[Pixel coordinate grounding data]
----------------

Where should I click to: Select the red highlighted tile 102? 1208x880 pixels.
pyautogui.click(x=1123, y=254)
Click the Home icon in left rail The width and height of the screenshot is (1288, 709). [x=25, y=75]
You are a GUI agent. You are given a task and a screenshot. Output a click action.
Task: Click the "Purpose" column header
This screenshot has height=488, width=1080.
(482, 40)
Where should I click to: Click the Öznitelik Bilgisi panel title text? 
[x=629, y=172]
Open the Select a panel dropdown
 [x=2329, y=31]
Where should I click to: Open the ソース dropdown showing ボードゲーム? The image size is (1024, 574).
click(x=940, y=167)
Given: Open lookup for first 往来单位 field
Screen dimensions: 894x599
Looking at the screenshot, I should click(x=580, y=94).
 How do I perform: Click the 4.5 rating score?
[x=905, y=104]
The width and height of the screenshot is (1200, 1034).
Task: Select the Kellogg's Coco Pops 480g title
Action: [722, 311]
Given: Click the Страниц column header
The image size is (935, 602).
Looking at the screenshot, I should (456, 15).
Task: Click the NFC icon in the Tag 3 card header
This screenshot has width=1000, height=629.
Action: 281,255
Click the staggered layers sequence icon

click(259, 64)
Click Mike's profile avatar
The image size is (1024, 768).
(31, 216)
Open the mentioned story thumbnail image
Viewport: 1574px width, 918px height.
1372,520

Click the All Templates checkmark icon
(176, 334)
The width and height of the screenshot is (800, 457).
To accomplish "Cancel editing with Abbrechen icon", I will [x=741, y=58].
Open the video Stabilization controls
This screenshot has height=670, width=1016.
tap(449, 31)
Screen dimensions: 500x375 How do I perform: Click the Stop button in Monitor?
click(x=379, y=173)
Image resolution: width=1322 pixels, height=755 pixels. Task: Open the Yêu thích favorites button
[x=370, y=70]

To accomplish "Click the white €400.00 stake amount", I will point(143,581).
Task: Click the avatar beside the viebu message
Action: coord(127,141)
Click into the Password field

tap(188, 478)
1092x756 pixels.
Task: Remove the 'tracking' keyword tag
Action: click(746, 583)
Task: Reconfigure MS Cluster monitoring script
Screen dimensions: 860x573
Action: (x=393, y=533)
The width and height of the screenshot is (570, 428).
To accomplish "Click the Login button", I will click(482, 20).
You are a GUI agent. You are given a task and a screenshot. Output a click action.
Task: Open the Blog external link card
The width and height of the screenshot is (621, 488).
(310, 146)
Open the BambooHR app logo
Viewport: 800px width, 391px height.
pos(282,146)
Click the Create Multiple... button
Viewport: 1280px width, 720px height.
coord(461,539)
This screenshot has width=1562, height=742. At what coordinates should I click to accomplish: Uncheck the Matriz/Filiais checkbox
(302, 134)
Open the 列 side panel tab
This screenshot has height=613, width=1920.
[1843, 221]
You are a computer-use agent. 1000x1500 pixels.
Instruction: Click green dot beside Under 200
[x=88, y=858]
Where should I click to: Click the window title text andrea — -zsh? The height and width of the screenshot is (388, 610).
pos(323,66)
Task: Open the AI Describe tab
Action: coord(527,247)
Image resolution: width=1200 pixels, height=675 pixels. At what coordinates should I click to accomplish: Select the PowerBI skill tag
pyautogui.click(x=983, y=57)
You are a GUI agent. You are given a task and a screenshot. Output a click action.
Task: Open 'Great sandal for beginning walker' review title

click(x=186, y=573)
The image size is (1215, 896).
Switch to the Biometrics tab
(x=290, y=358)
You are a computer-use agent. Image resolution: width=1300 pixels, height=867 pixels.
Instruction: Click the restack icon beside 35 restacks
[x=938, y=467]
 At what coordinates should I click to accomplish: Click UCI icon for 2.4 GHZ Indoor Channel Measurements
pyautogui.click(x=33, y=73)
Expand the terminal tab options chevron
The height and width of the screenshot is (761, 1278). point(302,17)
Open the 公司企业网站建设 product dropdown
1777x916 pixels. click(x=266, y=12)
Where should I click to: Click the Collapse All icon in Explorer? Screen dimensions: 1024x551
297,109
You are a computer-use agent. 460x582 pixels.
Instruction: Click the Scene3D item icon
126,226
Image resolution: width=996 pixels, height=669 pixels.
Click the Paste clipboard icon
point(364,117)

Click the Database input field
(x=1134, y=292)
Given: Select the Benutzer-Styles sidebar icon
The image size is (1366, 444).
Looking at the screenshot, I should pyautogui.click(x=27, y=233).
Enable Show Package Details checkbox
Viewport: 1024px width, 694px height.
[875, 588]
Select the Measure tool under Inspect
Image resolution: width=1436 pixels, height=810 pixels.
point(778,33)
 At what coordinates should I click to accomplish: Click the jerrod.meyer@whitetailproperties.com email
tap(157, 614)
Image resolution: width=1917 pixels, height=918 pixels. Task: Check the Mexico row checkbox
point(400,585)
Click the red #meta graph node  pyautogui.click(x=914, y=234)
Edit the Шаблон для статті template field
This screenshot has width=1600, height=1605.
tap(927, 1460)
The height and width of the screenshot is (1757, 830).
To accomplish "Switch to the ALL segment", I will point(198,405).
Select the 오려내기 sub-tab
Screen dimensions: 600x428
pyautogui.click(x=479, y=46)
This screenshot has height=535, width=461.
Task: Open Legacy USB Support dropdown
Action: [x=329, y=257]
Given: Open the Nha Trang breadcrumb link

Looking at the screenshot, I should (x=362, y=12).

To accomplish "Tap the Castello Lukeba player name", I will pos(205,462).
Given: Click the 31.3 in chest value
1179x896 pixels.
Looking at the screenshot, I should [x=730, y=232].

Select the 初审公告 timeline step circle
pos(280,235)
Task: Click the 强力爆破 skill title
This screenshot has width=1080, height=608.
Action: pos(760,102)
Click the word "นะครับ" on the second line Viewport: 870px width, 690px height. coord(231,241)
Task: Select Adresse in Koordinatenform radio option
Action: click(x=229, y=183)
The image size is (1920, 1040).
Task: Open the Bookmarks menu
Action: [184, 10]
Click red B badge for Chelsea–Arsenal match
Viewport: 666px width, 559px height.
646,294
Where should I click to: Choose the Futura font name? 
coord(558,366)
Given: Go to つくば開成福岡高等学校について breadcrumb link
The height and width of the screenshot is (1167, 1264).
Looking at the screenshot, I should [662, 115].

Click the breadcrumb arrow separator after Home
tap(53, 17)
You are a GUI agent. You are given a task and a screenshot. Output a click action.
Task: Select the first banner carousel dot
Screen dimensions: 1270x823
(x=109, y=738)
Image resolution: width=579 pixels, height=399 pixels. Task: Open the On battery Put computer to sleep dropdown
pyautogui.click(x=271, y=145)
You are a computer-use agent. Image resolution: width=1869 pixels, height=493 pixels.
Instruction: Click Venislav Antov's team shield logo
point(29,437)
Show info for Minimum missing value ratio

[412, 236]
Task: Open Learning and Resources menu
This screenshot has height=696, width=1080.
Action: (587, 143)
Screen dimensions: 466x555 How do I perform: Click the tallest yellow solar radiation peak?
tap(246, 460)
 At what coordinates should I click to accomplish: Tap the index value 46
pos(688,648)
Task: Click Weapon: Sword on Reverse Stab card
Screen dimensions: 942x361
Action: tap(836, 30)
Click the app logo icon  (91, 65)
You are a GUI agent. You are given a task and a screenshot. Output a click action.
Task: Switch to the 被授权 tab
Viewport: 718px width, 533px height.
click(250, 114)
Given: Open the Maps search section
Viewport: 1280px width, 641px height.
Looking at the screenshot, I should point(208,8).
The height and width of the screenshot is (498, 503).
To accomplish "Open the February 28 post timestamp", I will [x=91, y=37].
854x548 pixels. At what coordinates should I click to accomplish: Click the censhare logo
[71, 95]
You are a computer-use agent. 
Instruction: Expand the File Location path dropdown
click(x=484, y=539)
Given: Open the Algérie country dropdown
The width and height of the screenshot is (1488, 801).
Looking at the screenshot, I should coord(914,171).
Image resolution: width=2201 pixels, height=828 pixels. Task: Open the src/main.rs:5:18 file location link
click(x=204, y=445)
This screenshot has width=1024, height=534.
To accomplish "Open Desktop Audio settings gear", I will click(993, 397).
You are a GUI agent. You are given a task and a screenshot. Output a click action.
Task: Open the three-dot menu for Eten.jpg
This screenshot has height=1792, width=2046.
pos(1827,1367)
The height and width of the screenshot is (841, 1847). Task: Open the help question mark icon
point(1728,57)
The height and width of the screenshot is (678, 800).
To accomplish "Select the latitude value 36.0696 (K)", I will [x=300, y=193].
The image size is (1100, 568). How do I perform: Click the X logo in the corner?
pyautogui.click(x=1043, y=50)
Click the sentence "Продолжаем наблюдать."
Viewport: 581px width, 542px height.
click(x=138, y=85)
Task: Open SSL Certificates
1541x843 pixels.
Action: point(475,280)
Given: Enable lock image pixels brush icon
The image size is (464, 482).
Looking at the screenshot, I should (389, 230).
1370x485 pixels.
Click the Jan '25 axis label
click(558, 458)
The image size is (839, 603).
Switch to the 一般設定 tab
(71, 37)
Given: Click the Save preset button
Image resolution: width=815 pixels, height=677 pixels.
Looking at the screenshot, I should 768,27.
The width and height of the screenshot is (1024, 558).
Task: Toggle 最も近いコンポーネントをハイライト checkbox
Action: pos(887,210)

----------------

Looking at the entries above, count the lines that hold the string "header" and reply with the count alone.

(COMPLETED EXERCISE): 3